O INEPAC, o Instituto Estadual do Patrimônio Artístico e Cultural de Minas Gerais, reconheceu a congada como patrimônio cultural imaterial do estado em 2010. Isso traz algumas vantagens, como acesso a editais e possíveis incentivos fiscais, mas também impõe obrigações. Grupos que recebem recursos públicos precisam prestar contas e manter registros documentais das atividades. É burocrático, mas evita problemas futuros.
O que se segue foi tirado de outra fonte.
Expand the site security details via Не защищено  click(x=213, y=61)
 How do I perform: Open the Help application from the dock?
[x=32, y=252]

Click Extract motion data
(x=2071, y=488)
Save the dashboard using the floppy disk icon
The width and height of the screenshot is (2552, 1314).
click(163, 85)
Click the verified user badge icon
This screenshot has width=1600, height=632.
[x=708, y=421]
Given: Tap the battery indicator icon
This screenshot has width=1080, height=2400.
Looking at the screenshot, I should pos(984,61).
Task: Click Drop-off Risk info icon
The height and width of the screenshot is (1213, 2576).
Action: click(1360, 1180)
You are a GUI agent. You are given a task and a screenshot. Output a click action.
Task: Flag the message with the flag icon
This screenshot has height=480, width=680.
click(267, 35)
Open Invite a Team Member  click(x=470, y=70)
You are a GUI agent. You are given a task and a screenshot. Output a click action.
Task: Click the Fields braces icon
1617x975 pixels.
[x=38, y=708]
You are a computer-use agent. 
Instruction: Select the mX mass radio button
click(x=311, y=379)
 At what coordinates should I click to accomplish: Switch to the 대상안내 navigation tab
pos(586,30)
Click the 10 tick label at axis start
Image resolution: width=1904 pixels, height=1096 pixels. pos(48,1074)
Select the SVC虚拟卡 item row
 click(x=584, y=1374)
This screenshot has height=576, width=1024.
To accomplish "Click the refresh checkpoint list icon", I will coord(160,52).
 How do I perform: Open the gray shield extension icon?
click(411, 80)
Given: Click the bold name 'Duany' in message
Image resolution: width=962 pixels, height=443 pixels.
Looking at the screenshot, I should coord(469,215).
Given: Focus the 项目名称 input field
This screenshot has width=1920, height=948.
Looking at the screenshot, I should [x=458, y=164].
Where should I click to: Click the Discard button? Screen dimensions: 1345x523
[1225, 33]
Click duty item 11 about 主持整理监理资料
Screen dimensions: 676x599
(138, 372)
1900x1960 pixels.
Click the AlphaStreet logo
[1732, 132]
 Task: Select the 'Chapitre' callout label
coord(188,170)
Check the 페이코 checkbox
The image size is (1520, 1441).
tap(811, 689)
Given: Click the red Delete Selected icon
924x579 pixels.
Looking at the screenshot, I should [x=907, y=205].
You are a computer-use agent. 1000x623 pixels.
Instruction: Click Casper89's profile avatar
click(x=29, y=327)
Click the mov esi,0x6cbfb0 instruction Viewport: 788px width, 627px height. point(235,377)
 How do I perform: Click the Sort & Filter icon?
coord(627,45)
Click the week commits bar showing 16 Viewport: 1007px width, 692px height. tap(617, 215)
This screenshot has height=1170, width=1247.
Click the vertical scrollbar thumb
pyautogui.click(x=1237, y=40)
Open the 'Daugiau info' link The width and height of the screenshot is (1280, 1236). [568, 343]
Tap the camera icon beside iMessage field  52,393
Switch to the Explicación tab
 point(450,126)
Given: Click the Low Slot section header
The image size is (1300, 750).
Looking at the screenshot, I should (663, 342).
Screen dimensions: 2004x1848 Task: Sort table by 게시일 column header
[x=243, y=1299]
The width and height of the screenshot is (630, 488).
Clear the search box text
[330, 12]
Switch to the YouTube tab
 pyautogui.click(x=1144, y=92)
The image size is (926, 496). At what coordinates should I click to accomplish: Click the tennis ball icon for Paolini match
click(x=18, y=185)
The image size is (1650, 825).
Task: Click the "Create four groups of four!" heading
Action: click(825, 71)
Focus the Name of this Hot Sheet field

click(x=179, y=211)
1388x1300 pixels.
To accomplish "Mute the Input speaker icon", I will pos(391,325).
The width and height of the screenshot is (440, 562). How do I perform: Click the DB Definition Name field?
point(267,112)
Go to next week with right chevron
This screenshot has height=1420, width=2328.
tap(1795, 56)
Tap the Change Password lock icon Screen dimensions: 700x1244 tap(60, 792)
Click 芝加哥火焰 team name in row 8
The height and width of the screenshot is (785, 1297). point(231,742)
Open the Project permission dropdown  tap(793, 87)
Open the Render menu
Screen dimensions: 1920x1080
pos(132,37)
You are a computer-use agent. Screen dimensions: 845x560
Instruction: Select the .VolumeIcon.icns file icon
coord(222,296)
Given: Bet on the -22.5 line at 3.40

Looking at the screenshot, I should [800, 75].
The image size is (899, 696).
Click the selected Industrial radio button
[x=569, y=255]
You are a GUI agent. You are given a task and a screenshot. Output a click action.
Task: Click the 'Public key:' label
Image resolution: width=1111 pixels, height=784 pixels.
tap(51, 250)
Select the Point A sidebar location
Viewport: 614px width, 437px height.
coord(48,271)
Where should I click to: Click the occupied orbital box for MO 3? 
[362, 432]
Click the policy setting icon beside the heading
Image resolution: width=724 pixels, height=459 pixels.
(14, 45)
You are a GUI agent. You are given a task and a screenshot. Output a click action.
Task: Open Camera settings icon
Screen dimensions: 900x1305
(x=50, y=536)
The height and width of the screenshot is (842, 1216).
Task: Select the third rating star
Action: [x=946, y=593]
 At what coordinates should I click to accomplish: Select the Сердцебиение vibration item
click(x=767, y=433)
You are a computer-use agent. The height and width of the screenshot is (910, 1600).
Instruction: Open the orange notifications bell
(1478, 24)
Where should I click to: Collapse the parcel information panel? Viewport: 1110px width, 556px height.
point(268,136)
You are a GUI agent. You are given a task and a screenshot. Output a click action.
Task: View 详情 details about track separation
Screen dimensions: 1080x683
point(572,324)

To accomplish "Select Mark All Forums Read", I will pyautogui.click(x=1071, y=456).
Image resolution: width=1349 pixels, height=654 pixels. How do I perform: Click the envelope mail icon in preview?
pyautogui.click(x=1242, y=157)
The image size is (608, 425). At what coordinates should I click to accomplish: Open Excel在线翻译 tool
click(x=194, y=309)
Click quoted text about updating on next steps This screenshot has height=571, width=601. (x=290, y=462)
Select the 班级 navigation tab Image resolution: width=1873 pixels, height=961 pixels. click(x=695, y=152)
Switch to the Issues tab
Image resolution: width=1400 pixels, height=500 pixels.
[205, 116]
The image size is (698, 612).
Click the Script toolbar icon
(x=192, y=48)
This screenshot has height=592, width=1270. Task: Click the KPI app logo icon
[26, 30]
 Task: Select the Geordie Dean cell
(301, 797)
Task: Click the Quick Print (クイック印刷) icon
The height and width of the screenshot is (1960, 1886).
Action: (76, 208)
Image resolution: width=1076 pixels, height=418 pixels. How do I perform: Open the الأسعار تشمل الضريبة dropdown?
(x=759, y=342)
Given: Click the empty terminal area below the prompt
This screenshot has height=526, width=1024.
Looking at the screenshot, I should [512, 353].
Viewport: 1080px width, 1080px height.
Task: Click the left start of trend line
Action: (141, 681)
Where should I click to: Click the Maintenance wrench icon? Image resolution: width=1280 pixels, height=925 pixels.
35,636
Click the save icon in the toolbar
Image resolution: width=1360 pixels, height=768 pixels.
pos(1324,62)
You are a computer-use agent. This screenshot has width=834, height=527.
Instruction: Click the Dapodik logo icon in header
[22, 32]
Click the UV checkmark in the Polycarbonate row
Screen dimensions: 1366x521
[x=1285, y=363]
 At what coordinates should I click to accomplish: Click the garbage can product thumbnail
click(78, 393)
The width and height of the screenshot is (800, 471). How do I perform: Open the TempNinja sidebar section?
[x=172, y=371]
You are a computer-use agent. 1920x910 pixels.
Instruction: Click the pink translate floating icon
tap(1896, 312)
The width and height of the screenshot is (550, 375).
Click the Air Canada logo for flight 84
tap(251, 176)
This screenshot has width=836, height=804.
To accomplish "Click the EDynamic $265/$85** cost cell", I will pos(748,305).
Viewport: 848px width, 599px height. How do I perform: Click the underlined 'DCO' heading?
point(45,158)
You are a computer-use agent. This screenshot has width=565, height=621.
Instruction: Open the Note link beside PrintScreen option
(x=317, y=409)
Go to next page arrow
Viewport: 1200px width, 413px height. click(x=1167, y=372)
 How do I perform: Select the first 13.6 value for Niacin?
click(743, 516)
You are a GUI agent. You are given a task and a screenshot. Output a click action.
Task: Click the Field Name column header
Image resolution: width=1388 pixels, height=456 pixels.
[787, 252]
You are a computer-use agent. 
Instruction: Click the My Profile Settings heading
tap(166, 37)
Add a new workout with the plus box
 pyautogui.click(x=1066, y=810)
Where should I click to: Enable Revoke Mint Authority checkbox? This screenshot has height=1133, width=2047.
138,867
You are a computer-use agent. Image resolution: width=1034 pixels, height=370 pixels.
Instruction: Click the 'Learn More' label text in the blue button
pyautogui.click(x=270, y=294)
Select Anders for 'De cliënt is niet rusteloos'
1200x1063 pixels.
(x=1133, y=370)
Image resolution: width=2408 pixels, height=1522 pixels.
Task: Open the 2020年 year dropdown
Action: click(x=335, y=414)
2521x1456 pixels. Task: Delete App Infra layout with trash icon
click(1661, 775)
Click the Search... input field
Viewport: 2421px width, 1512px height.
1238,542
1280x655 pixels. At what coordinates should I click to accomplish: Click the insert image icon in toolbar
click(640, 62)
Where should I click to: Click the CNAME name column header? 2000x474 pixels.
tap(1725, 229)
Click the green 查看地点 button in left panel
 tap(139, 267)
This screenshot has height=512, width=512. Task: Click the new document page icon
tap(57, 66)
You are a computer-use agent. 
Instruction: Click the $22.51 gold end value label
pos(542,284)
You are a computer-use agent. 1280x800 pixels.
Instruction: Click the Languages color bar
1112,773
Para eventos religiosos, a situação muda. As festas de São Benedito e de Nossa Senhora do Rosário são tradicionalmente organizadas por irmandades e confrarias. Se você quer se apresentar nessas festas, precisa entrar em contato com a irmandade local com meses de antecedência. O calendário é apertado e as vagas são disputadas. Muitos grupos jovens acabam tocando apenas em espaços seculares porque não conseguem inserção nos terreiros tradicionais, o que acaba empobrecendo a transmissão cultural.

Um detalhe que poucas pessoas levam em conta: a gravação audiovisual de congadas emcontextos religiosos pode conflitar com normas canônicas e com a própria sensibilidade dos fiéis. Alguns grupos foram multados ou tiveram apresentação suspensa por gravarem durante momentos de reza e procissão. Sempre consulte a comissão organizadora antes de qualquer registro de imagem. O maior gargalo atual da congada em Minas Gerais é a falta de continuidade geracional. Os mestres estão envelhecendo e os jovens estão migrando para outros estilos musicais mais visíveis comercialmente. Grupos que conseguem manter a tradição sem abandonar a renovação, como os que atuam em Diamantina e Teófilo Otoni, investem em oficinas dentro das escolas e em parcerias com universidades para documentação etnomusicológica. Isso funciona, mas exige dedicação de tempo que muitos líderes de grupo não têm disponível por necessidade de renda alternativa.